Re: [LSF/MM/BPF TOPIC][RFC PATCH v4 00/27] Private Memory Nodes (w/ Compressed RAM)

From: Gregory Price

Date: Fri Jun 12 2026 - 11:29:53 EST

On Wed, Jun 10, 2026 at 04:12:52PM -0400, Gregory Price wrote:
> On Wed, Jun 10, 2026 at 08:59:59PM +0200, David Hildenbrand (Arm) wrote:
> > >
> > > I understand this question in two ways:
> > >
> > > 1) Can we disallow PAGE allocation and limit this to FOLIO allocation
> >
> > Yes. Can we only allow folios to be allocated from private memory nodes. So let
> > me reply to that one below.
> >
> ... snip ...
> >
> > At LSF/MM we talked about how GFP flags are bad and how deriving stuff from the
> > context might be better. I think there was also talk about how the memalloc_*
> > interface might be a better way forward. Maybe we would start giving the
> > allocator more context ("we are allocating a folio").
> >
> > The following is incomplete (esp. hugetlb stuff I assume), just as some idea:
> >
>
> I will still probably send the next RFC version tomorrow or friday,
> as I want to get some eyes on the __GFP_PRIVATE-less pattern.
>
> Also, I made a new `anondax` driver which enables userland testing
> of this functionality without any specialty hardware.
>

(apologies for the length of this email: this will all be covered in
the coming cover letter, but I just wanted to share a bit of a preview)

===

Just another small update - I am planning to post the RFC today once i
get some mild cleanup done.

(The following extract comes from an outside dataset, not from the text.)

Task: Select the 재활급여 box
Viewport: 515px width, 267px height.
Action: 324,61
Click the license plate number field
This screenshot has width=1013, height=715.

It will be based on the dax atomic hotplug

https://lore.kernel.org/linux-mm/20260605211911.2160954-1-gourry@xxxxxxxxxx/

But a couple specific details regarding the memalloc pieces that i've
learned the past couple of days playing with it.

1) memalloc_folio is required to ensure non-folio allocations don't land
on the private node, even if it happens within a memalloc_private
context. Since memalloc_folio may be useful in contexts outside of
private nodes, I kept this as a separate flag.

If we think there will *never* be additional users of memalloc_folio,
then we could fold _folio into _private to save the flag for now and
add it back when we actually need it.

2) memalloc_private is needed to unlock private nodes, but in the
original NOFALLBACK-only design, you also needed __GFP_THISNODE.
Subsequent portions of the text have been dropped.